%%
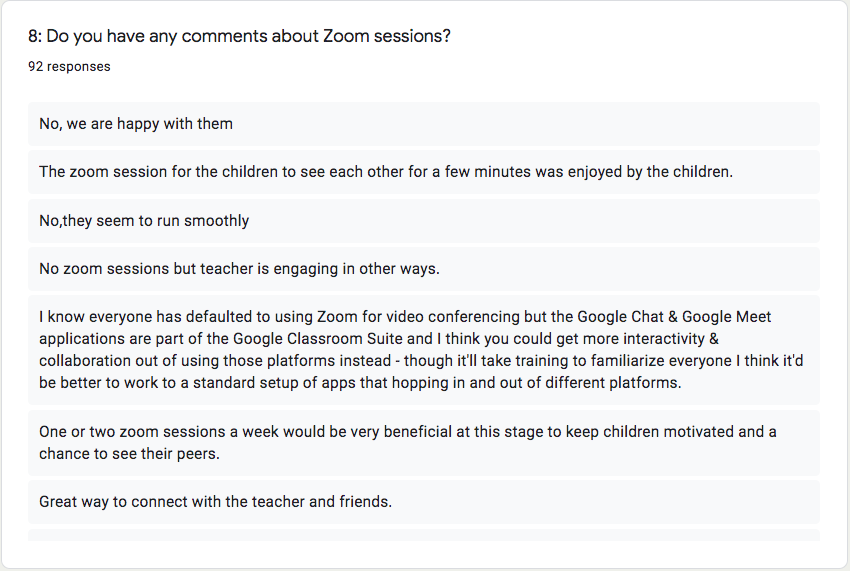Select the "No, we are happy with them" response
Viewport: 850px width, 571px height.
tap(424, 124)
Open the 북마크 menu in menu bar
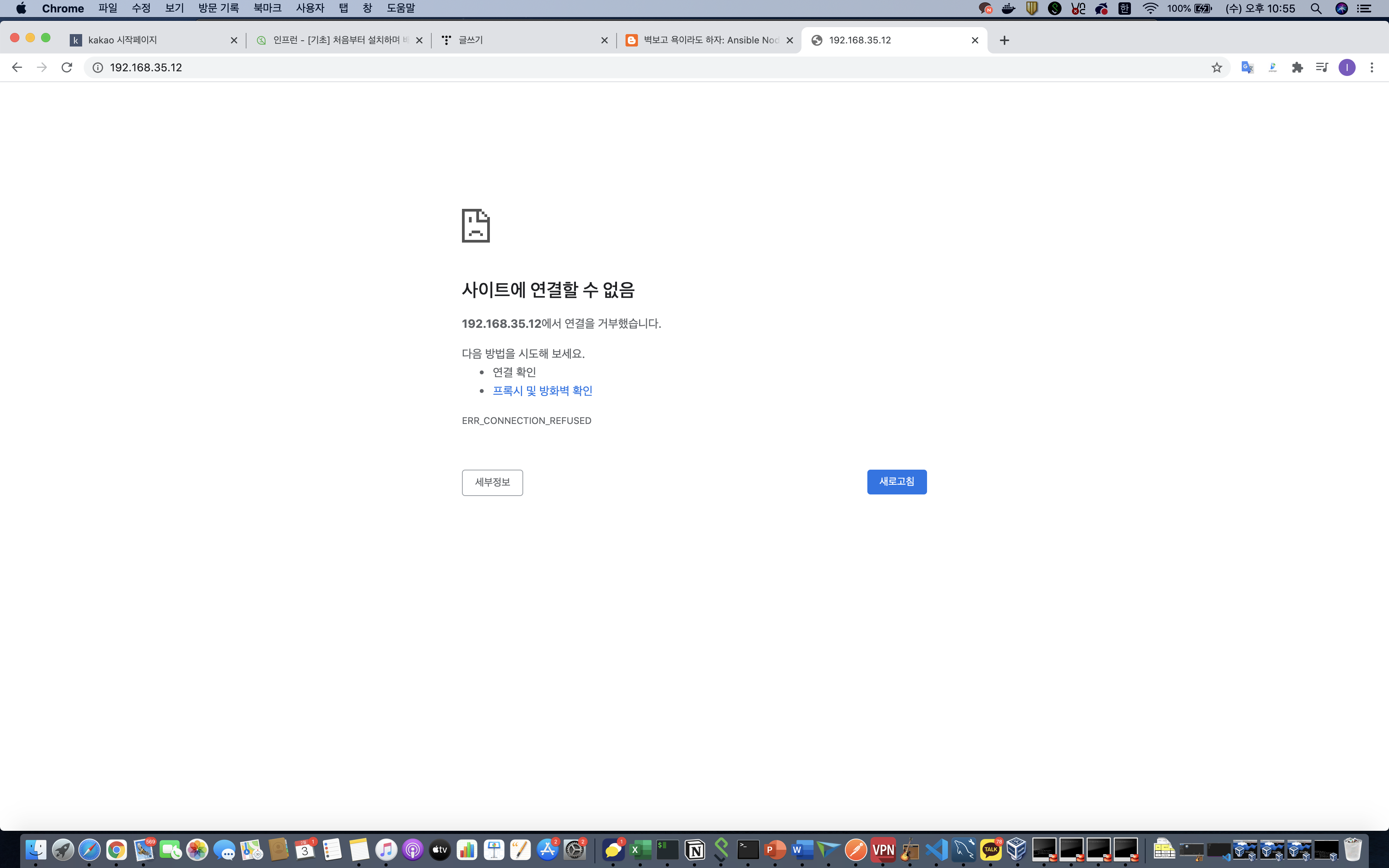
%%
%%
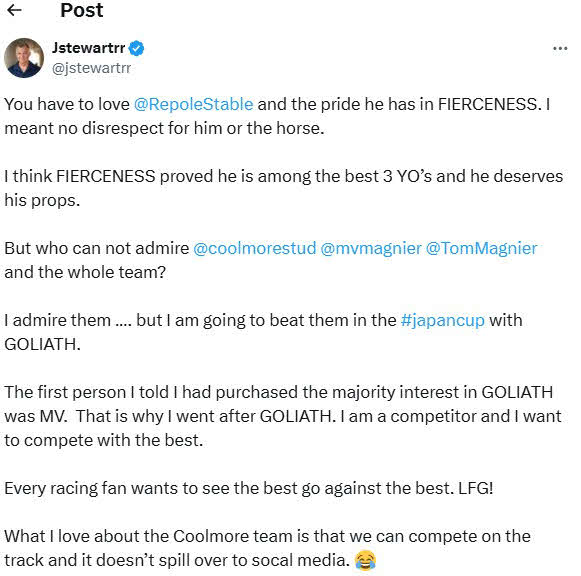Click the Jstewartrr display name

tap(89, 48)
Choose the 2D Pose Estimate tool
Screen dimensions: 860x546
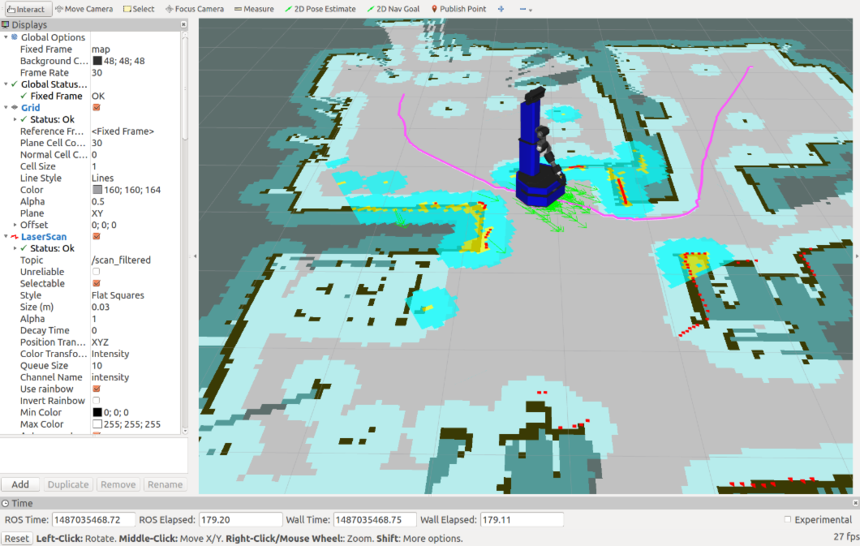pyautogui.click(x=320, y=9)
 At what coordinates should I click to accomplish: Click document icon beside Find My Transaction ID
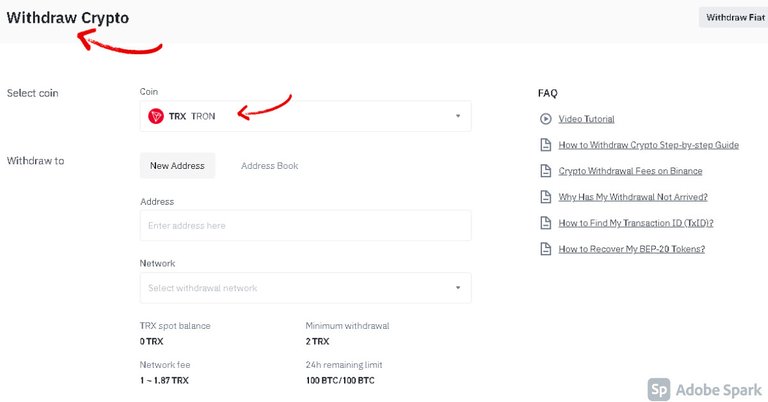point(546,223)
%%
%%
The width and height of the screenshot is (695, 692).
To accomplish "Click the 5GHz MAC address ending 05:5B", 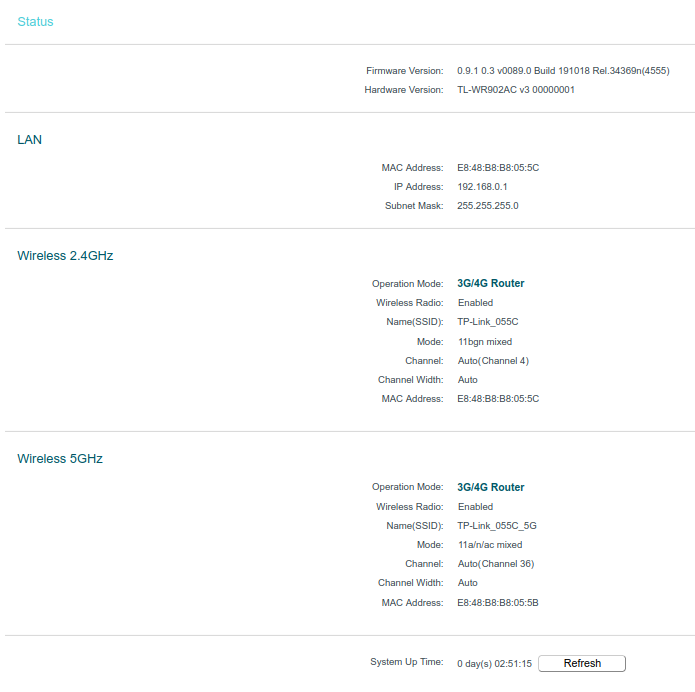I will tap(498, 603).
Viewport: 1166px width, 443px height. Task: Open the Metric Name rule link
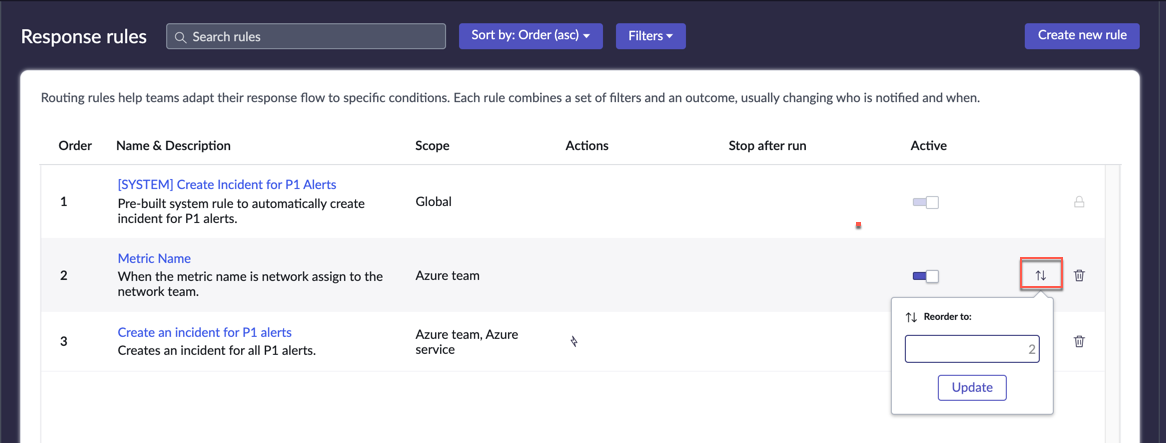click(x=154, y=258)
%%
Pull out every line of the entries above that contains the string "width", and copy each one in full. Case matters.

Result —
Viewport: 850px width, 571px height.
The width and height of the screenshot is (695, 692).
Viewport: 1166px width, 443px height. Task: Open the Metric Name rule link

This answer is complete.